Being able to use Cisco Cloud Services Router CSR1000v in a stable Hypervisor and Physical machine is a key to the performance and stability of the CSR1000v itself. This time I want to share my latest set-up of the Cisco Cloud Router using VMware ESXi 5.5 as a hypervisor.
VMware ESXi is a free hypervisor, it comes with a free license for 60 days I believe but it doesn’t mean that you can’t use the hypervisor after the free license expires, however there are some limitations after the first 60 days.
If you are not familiar with the Cisco Services Router (CSR1000v), click here for more information.
First logical step would be to get the right image of the Cloud Router, the latest one’s are available at Cisco’s software page. On my set-up I’m using IOS-XE 3.13.0aS or 15.4 known in IOS. Make sure you download the right file with “.ova” extension, because it is easier to deploy later on VMware ESXi.
The CSR1000v is the best solution if you are preparing for the CCIE R&S LAB, since you can run every possible protocol or solution on it, as you know the new CCIE R&S exam is based on virtual devices using IOS-XE images, that’s why the CSR1000v is a perfect match to use for the preparations and labbing.
I’m using vSphere Client to connect to the ESXi Hypervisor from my laptop, click File and Deploy OVF Template as per the picture below. After that choose the source (the .ova IOS file that we downloaded earlier) and click next, you will be asked to confirm the template details (Product, Version, Vendor, Size, Disk, etc), again click next.

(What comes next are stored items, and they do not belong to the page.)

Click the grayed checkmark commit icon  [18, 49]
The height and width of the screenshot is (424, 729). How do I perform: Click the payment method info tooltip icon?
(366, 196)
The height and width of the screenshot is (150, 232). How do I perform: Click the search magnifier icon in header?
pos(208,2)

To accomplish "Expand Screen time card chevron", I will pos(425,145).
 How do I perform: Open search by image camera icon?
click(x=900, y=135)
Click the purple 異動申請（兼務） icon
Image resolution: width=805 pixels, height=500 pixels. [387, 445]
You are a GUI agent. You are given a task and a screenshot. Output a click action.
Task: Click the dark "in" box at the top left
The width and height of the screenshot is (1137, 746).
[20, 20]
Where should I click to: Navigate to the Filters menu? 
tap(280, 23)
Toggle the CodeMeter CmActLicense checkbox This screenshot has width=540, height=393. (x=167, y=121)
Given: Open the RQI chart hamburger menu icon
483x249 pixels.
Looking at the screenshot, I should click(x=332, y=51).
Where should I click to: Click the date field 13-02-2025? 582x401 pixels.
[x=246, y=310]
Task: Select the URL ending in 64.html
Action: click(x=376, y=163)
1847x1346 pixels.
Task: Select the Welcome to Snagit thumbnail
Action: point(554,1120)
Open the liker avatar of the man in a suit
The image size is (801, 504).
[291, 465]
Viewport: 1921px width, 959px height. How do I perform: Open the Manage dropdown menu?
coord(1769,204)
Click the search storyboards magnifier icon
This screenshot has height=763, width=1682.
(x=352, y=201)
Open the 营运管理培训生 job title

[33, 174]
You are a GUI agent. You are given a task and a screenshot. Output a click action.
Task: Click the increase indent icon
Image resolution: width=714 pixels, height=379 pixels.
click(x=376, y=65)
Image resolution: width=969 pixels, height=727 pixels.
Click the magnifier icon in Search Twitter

Third window will ask you to enter the name of the instance, you can write whatever you want as long as it does not exceed the 80 characters limit.
Next window as per picture below is asking for Deployment Configuration, here you have 4 options available, but to make it simple for now let’s choose the Configuration Option “Small”, this will effectively use 1 vCPU and around 2.5 GB of your physical memory.
Disk Format is the window that follows as per the picture below, here I selected the “Thin Provision” as an option. This simply means the VM will use the smallest possible Disk Size.
After disk provisioning, next step is showing us the available interfaces (by default CSR1000v uses 3x 1Gig Interfaces), and the mapping to the logical Networks (Virtual Switches inside the Hypervisor). As you can see from the picture below I have already created some virtual switches named “Cisco Network” and “Internal_Cisco”, whereas “VM Network” is the default Switch created by the Hypervisor, the last one is also connected to your physical Network Interface Card.
After the Network mapping configuration, last step is just to confirm all the details, click Finish and your new VM (CSR1000v) will appear on the left of the vSphere Client window as per picture below.
As you can see I’m running more than 10 instances of the CSR1000v via ESXi 5.5 Hypervisor, each using around 2GB of RAM memory, and I’m very happy with the performance of the Virtual machines, eventhough I’m planning to upgrade my Machine from 24 to 32GB of DDR3 RAM memory soon.